begin Quoted text
If you live in Toronto, Mississauga, or the GTA, it’s more likely the water you use for showering is hard water. This type of water contains a high amount of minerals such as magnesium. In the long run, the mineral content in hard water leaves crusty deposits in your water heater. 

As we said earlier if your water heater is 12-15 years old and has never undergone general maintenance, the mineral build-up on the heating element in your water heater can cause it to overheat. When your water heater overheats, most likely hot scalding water will come out of the faucet. In this case, when the water is too hot, contact a plumber for a water heater inspection

5. Broken dip tube

Aside from mineral build-up in your water heater, other issues could affect it, such as a broken dip tube. The dip tube is in charge of filling the water heater with cold water from your water line. It operates all the way to the bottom of the water tank. In this process, cold water enters the dip tube, while simultaneously heating up and rising to the top.

Once the hot water rises to the top of the water heater, it’s pumped out and flows to your tap. In the event that the dip tube is broken, cold water will leak into the tank causing it to cool the hot water which causes cold blasts of water to come out of your shower tap. To check if your dip tube is broken and needs to be replaced, leave this up to a professional plumber to do the job. 

6. Other water appliances

Think of a time when you were taking a shower and someone in your household flushed the toilet at the same time, you probably felt a change in water temperature going from warm to cold. These water temperature fluctuations occur when multiple water appliances are being used at the same time. Before calling a plumber, avoid flushing the toilet and using the washing machine during your shower. Then check to see if your water temperature is still fluctuating. If so, there might be a problem with your water heater and call on an expert plumber to troubleshoot the problem.
end Quoted text
■ The request
Can you set down, word for word, the part of the water heater text that begins at the words "Aside from mineral" and stops after "do the job."?
begin Given information
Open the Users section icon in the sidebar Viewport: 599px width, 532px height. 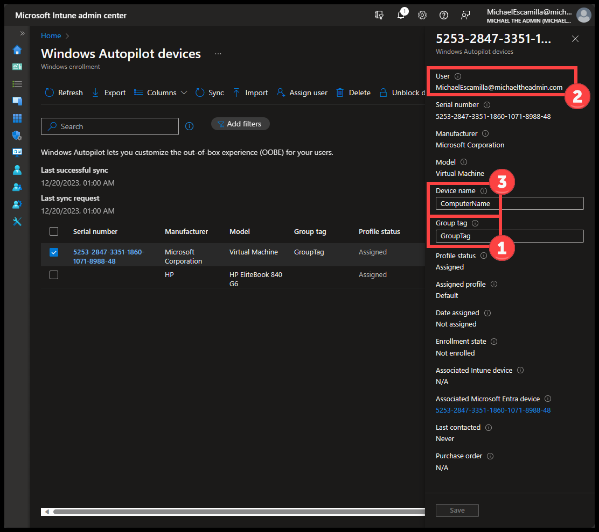click(17, 169)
end Given information
■ Task response
Aside from mineral build-up in your water heater, other issues could affect it, such as a broken dip tube. The dip tube is in charge of filling the water heater with cold water from your water line. It operates all the way to the bottom of the water tank. In this process, cold water enters the dip tube, while simultaneously heating up and rising to the top.

Once the hot water rises to the top of the water heater, it’s pumped out and flows to your tap. In the event that the dip tube is broken, cold water will leak into the tank causing it to cool the hot water which causes cold blasts of water to come out of your shower tap. To check if your dip tube is broken and needs to be replaced, leave this up to a professional plumber to do the job.